**Prompt**. Nothing in the listing should differ in your copy; retype it all exactly.
** Data supplied follows **
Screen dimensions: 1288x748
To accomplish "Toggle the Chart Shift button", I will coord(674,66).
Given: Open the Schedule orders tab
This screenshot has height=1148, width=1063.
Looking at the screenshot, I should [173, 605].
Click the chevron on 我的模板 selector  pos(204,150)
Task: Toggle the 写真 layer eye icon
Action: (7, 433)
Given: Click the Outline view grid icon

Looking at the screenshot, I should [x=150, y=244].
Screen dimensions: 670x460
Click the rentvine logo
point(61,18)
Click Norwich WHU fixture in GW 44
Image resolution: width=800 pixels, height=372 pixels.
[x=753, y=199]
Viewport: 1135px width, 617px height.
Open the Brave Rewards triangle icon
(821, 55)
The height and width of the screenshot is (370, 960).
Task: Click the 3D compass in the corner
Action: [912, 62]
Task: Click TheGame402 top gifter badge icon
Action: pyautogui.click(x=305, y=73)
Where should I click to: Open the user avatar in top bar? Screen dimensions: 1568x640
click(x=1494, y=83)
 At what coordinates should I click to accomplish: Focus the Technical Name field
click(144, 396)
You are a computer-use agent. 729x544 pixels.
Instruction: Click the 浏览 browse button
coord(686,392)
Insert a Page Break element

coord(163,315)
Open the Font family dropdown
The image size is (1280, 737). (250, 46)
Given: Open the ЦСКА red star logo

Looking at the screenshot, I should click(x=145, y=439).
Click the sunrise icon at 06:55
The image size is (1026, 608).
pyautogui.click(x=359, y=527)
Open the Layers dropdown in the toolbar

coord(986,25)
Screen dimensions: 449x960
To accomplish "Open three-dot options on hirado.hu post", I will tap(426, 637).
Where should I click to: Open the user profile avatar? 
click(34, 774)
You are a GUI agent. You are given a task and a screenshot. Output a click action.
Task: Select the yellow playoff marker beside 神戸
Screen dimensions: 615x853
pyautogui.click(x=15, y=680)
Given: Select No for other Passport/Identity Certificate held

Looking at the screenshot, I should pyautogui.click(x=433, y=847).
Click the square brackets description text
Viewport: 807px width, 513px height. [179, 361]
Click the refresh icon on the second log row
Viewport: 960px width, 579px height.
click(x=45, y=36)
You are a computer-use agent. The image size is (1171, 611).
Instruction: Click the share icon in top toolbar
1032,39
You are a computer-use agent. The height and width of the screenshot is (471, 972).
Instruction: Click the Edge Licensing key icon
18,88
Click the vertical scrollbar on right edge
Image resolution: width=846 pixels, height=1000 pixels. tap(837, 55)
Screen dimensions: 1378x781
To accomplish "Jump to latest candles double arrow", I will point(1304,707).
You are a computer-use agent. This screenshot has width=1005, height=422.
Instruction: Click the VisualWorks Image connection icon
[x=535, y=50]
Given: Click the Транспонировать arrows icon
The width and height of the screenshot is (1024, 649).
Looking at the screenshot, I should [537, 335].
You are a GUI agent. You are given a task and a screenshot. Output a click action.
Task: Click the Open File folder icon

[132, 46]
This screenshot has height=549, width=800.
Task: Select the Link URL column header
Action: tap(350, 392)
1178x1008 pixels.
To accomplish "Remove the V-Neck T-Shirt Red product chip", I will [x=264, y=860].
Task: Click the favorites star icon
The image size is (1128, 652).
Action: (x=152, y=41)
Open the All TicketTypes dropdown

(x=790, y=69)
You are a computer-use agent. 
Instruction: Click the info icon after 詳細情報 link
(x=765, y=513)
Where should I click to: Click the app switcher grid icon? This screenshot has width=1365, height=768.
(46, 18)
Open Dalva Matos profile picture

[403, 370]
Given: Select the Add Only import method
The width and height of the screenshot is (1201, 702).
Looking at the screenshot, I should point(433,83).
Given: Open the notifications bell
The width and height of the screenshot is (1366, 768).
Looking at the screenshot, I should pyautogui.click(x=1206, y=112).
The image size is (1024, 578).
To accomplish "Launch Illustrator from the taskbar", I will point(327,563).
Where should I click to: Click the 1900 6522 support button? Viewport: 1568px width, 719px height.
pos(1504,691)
** End of Data supplied **
**Answer to this task**.
Screen dimensions: 1288x748
To accomplish "Toggle the Chart Shift button", I will coord(674,66).
Given: Open the Schedule orders tab
This screenshot has height=1148, width=1063.
Looking at the screenshot, I should [173, 605].
Click the chevron on 我的模板 selector  pos(204,150)
Task: Toggle the 写真 layer eye icon
Action: (7, 433)
Given: Click the Outline view grid icon

Looking at the screenshot, I should [x=150, y=244].
Screen dimensions: 670x460
Click the rentvine logo
point(61,18)
Click Norwich WHU fixture in GW 44
Image resolution: width=800 pixels, height=372 pixels.
[x=753, y=199]
Viewport: 1135px width, 617px height.
Open the Brave Rewards triangle icon
(821, 55)
The height and width of the screenshot is (370, 960).
Task: Click the 3D compass in the corner
Action: [912, 62]
Task: Click TheGame402 top gifter badge icon
Action: pyautogui.click(x=305, y=73)
Where should I click to: Open the user avatar in top bar? Screen dimensions: 1568x640
click(x=1494, y=83)
 At what coordinates should I click to accomplish: Focus the Technical Name field
click(144, 396)
You are a computer-use agent. 729x544 pixels.
Instruction: Click the 浏览 browse button
coord(686,392)
Insert a Page Break element

coord(163,315)
Open the Font family dropdown
The image size is (1280, 737). (250, 46)
Given: Open the ЦСКА red star logo

Looking at the screenshot, I should click(x=145, y=439).
Click the sunrise icon at 06:55
The image size is (1026, 608).
pyautogui.click(x=359, y=527)
Open the Layers dropdown in the toolbar

coord(986,25)
Screen dimensions: 449x960
To accomplish "Open three-dot options on hirado.hu post", I will tap(426, 637).
Where should I click to: Open the user profile avatar? 
click(34, 774)
You are a GUI agent. You are given a task and a screenshot. Output a click action.
Task: Select the yellow playoff marker beside 神戸
Screen dimensions: 615x853
pyautogui.click(x=15, y=680)
Given: Select No for other Passport/Identity Certificate held

Looking at the screenshot, I should pyautogui.click(x=433, y=847).
Click the square brackets description text
Viewport: 807px width, 513px height. [179, 361]
Click the refresh icon on the second log row
Viewport: 960px width, 579px height.
click(x=45, y=36)
You are a computer-use agent. The image size is (1171, 611).
Instruction: Click the share icon in top toolbar
1032,39
You are a computer-use agent. The height and width of the screenshot is (471, 972).
Instruction: Click the Edge Licensing key icon
18,88
Click the vertical scrollbar on right edge
Image resolution: width=846 pixels, height=1000 pixels. tap(837, 55)
Screen dimensions: 1378x781
To accomplish "Jump to latest candles double arrow", I will point(1304,707).
You are a computer-use agent. This screenshot has width=1005, height=422.
Instruction: Click the VisualWorks Image connection icon
[x=535, y=50]
Given: Click the Транспонировать arrows icon
The width and height of the screenshot is (1024, 649).
Looking at the screenshot, I should [537, 335].
You are a GUI agent. You are given a task and a screenshot. Output a click action.
Task: Click the Open File folder icon

[132, 46]
This screenshot has height=549, width=800.
Task: Select the Link URL column header
Action: tap(350, 392)
1178x1008 pixels.
To accomplish "Remove the V-Neck T-Shirt Red product chip", I will [x=264, y=860].
Task: Click the favorites star icon
The image size is (1128, 652).
Action: (x=152, y=41)
Open the All TicketTypes dropdown

(x=790, y=69)
You are a computer-use agent. 
Instruction: Click the info icon after 詳細情報 link
(x=765, y=513)
Where should I click to: Click the app switcher grid icon? This screenshot has width=1365, height=768.
(46, 18)
Open Dalva Matos profile picture

[403, 370]
Given: Select the Add Only import method
The width and height of the screenshot is (1201, 702).
Looking at the screenshot, I should point(433,83).
Given: Open the notifications bell
The width and height of the screenshot is (1366, 768).
Looking at the screenshot, I should pyautogui.click(x=1206, y=112).
The image size is (1024, 578).
To accomplish "Launch Illustrator from the taskbar", I will point(327,563).
Where should I click to: Click the 1900 6522 support button? Viewport: 1568px width, 719px height.
pos(1504,691)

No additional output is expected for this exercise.